[[ Data section, beginning ]]

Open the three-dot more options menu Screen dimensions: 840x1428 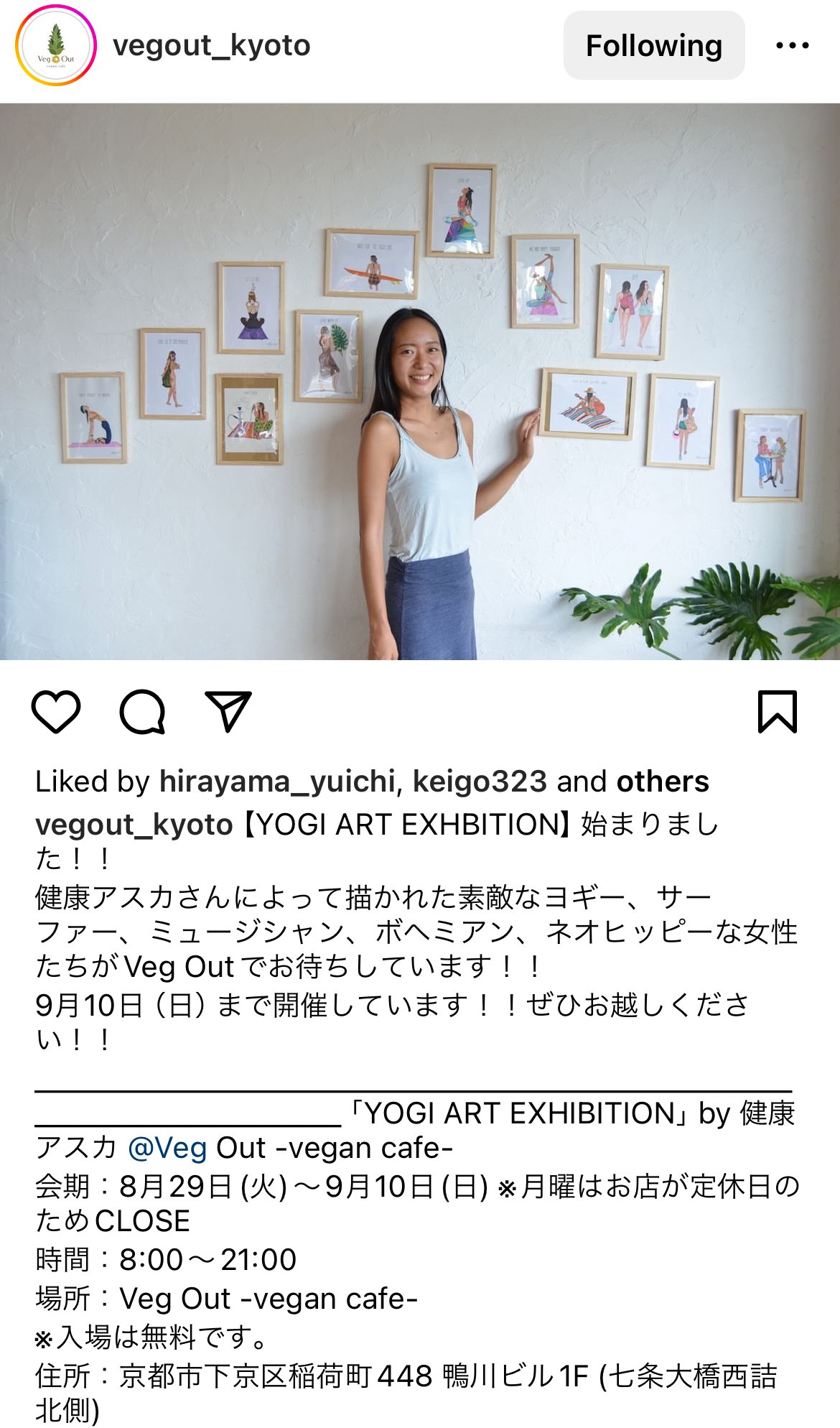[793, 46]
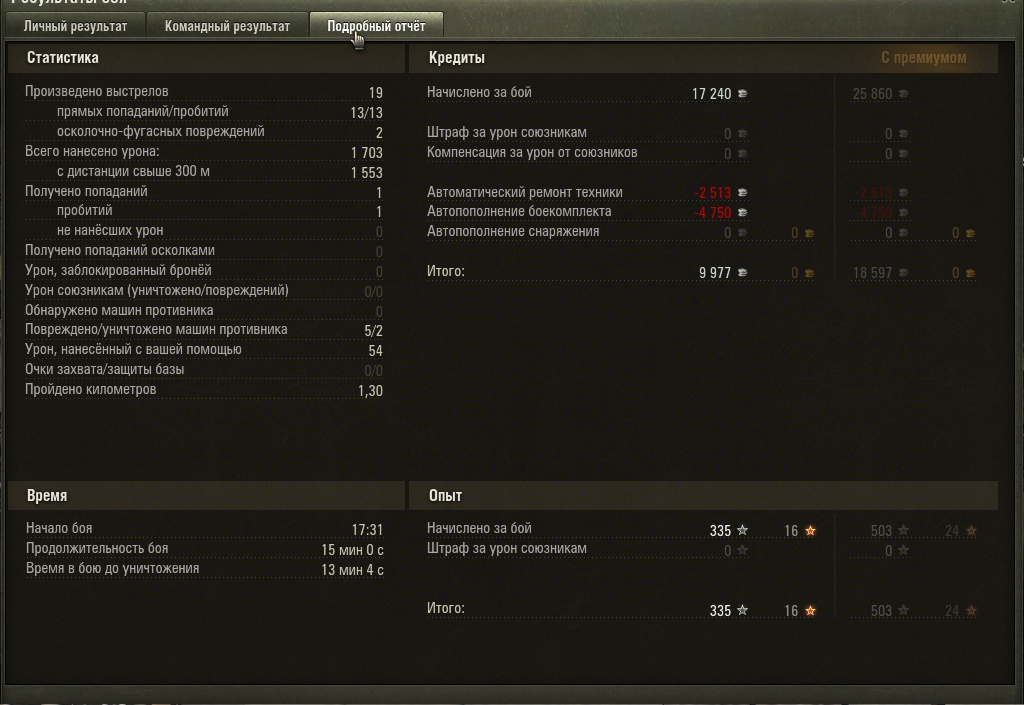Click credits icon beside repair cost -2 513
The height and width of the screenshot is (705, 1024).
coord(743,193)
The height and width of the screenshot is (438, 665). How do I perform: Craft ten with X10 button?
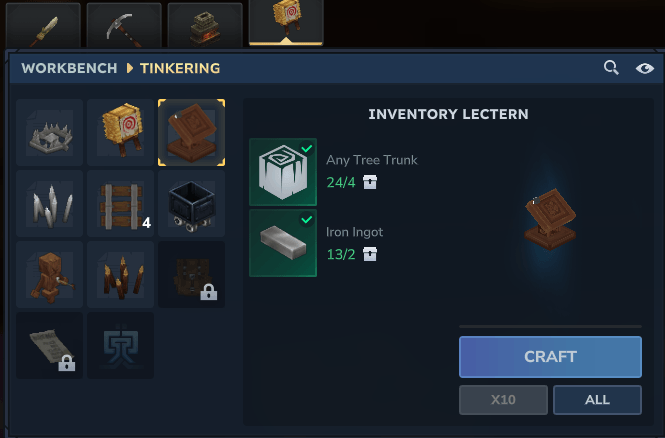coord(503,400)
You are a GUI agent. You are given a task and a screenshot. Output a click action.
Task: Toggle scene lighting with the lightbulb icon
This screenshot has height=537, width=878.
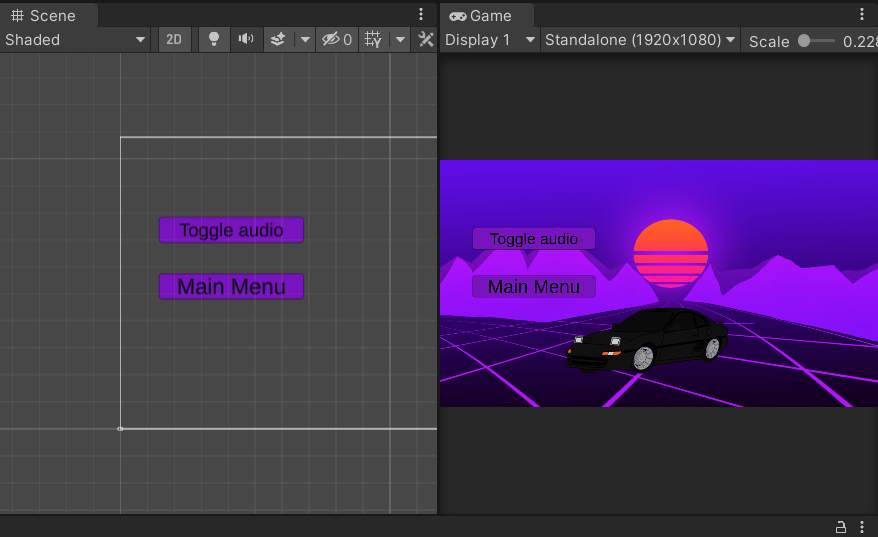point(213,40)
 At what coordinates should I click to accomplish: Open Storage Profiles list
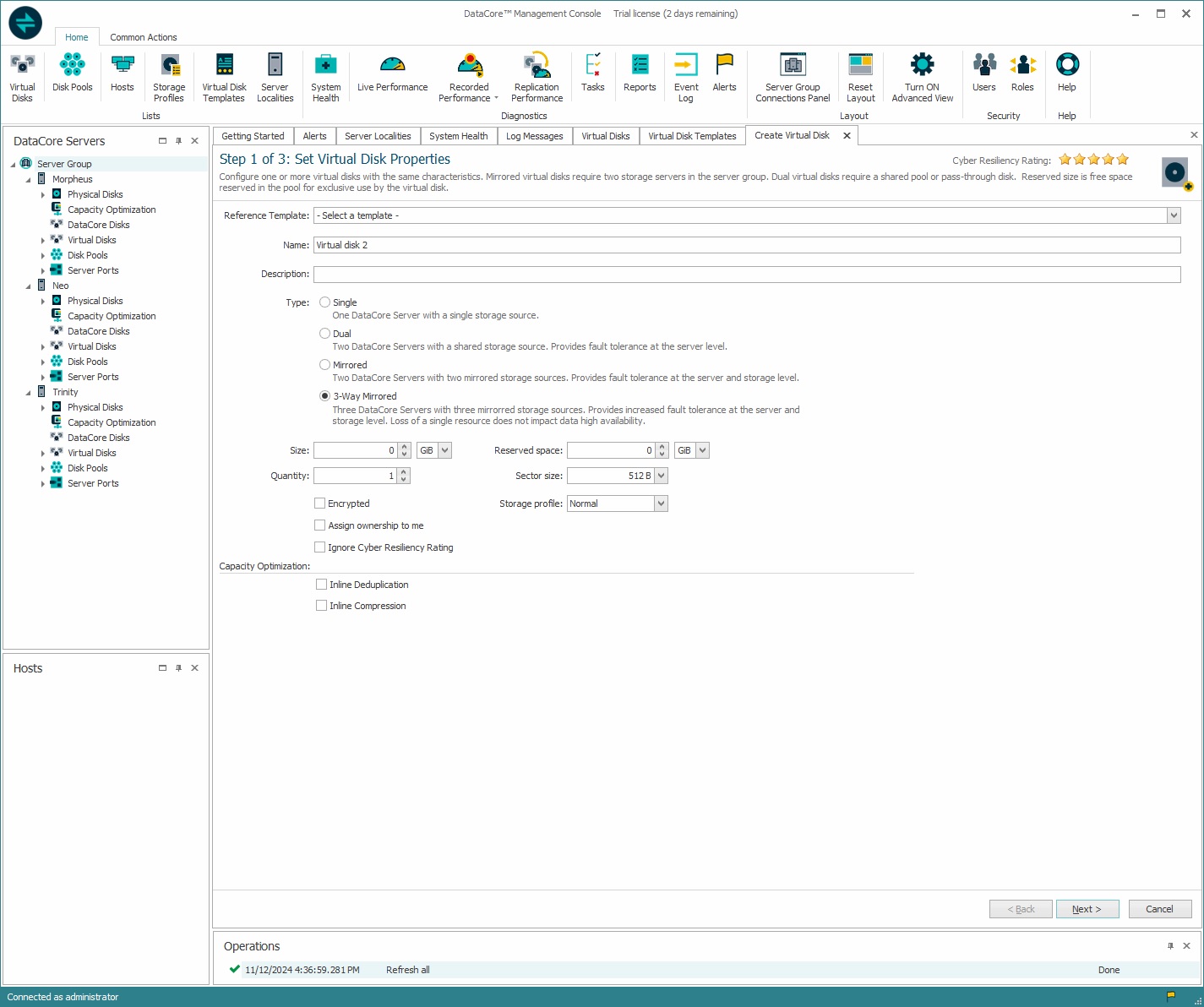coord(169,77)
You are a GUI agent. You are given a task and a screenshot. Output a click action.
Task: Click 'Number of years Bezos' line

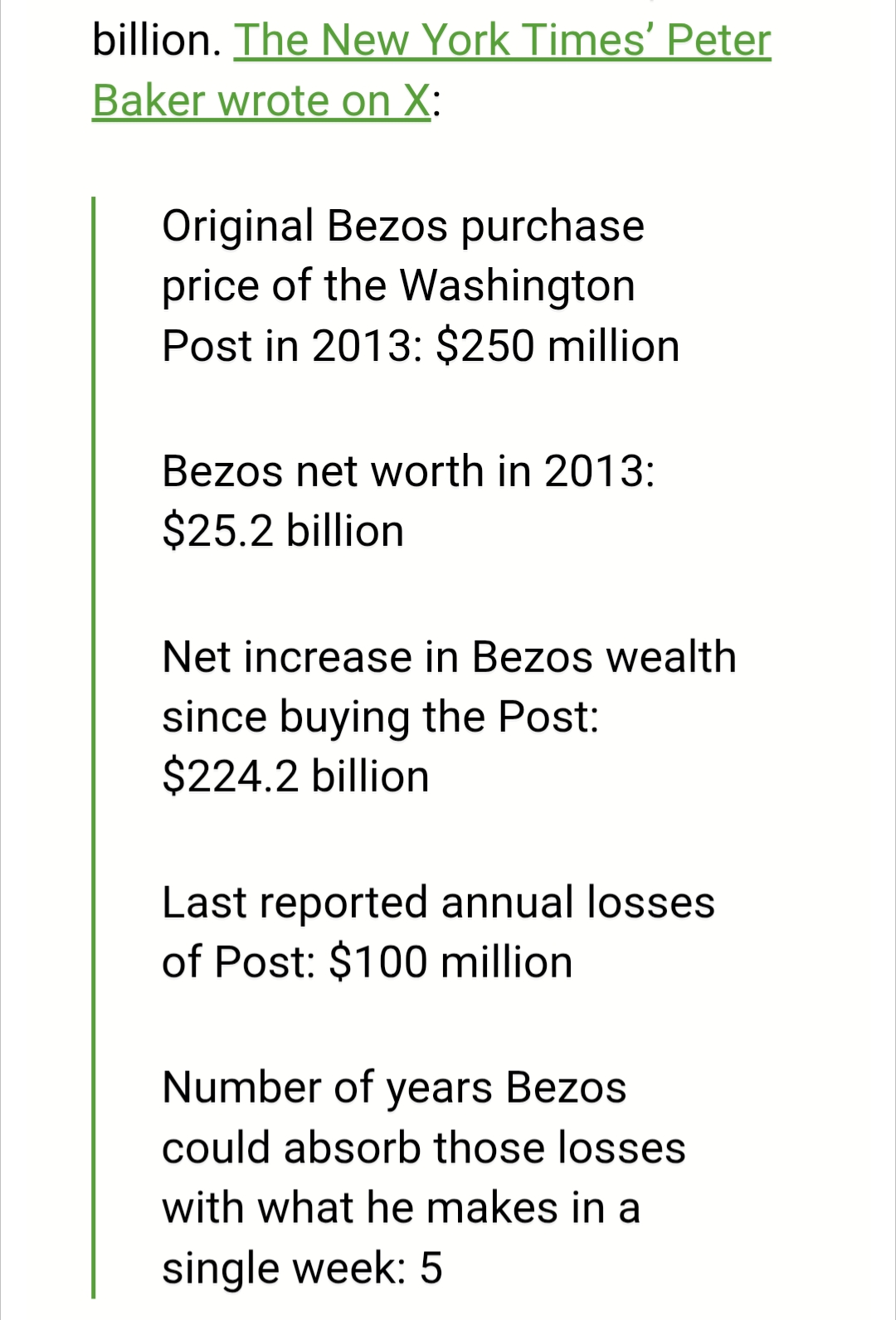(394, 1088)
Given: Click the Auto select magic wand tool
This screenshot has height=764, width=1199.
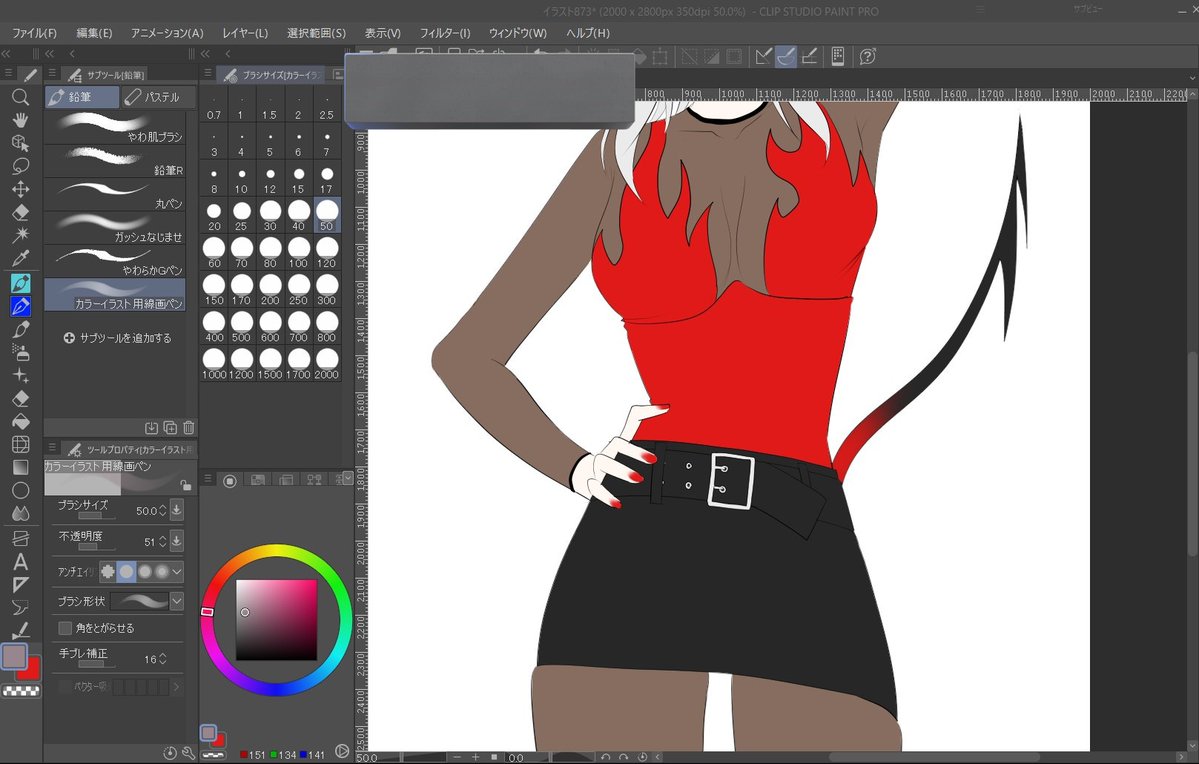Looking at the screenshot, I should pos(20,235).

[[ Data section, end ]]

### [Problem to work on]
Nothing but the lines from the one containing "At what coordinates" through the last line of the listing should be copied, each word for word and without pictures.

### [Result of this exercise]
 At what coordinates should I click to accomplish: Open Storage Profiles list
coord(169,77)
You are a GUI agent. You are given a task and a screenshot. Output a click action.
Task: Click 'Number of years Bezos' line

(394, 1088)
Given: Click the Auto select magic wand tool
This screenshot has height=764, width=1199.
Looking at the screenshot, I should pos(20,235).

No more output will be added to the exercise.